You can visit chrome://process-internals to see whether a Site Isolation mode is
enabled.

If you would like to test that Site Isolation has been successfully turned on in
practice, you can follow the steps below:

1. Navigate to a website that has cross-site subframes. For example:
   * Navigate to
     <http://csreis.github.io/tests/cross-site-iframe.html>.
   * Click the "Go cross-site (complex page)" button.
   * The main page will now be on the http://csreis.github.io site
     and the subframe will be on the https://chromium.org site.
2. Open Chrome's Task Manager: Chrome Menu -&gt; More tools -&gt; Task
   manager (Shift+Esc).
3. Verify that the main page and the subframe are listed in separate
   rows associated with different processes.
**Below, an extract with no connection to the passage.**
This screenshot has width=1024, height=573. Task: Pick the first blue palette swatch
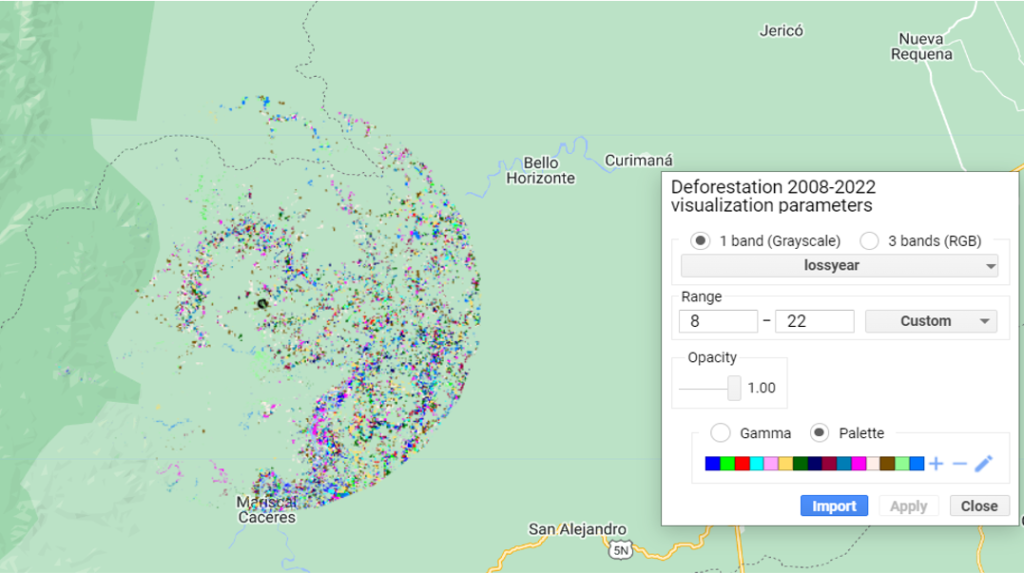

For example:
   * Tab: creis.github.io/tests/cross-site-iframe.html - Process ID = 1234
   * Subframe: https://chromium.org - Process ID = 5678

If you see the subframe process in Chrome's Task Manager, then Site Isolation is
correctly enabled. These steps work when using the "Isolating all sites"
approach above (e.g., --site-per-process). They also work when using the
"Isolating certain sites" approach above (e.g., --isolate-origins), as long as
the list of origins provided includes either http://csreis.github.io or
https://chromium.org.

## Recommendations for Web Developers

Site Isolation can help protect sensitive data on your website, but only if
Chrome can distinguish it from other resources which any site is allowed to
request (e.g., images, scripts, etc.). Chrome currently tries to identify URLs
that contain HTML, XML, JSON, and PDF files, based on MIME type and other HTTP
headers. See [Cross-Origin Read Blocking for Web
Developers](/Home/chromium-security/corb-for-developers) for information on how
to ensure that sensitive information on your website will be protected by Site
Isolation.

**We strongly recommend following the guidelines in [Post-Spectre Web
Development](https://www.w3.org/TR/post-spectre-webdev/) to protect content**,
which can help in browsers with and without Site Isolation support. The
[Mitigating Side-Channel
Attacks](https://blog.chromium.org/2021/03/mitigating-side-channel-attacks.html)
blog post provides a good overview of these mechanisms and how they help. For
example, using HTTP response headers such as
[Cross-Origin-Resource-Policy](https://developer.mozilla.org/en-US/docs/Web/HTTP/Cross-Origin_Resource_Policy_(CORP))
and
[Cross-Origin-Opener-Policy](https://developer.mozilla.org/en-US/docs/Web/HTTP/Headers/Cross-Origin-Opener-Policy)
can help control which process a resource can load in. Consider also inspecting
the [Sec-Fetch-](https://w3c.github.io/webappsec-fetch-metadata/) request
headers in the HTTP server to identify the source of the request before deciding
how to handle a request.

See also [Site Isolation for web
developers](https://developers.google.com/web/updates/2018/07/site-isolation)
for more discussion of how Site Isolation can protect web page content and in
which cases it might affect page behavior.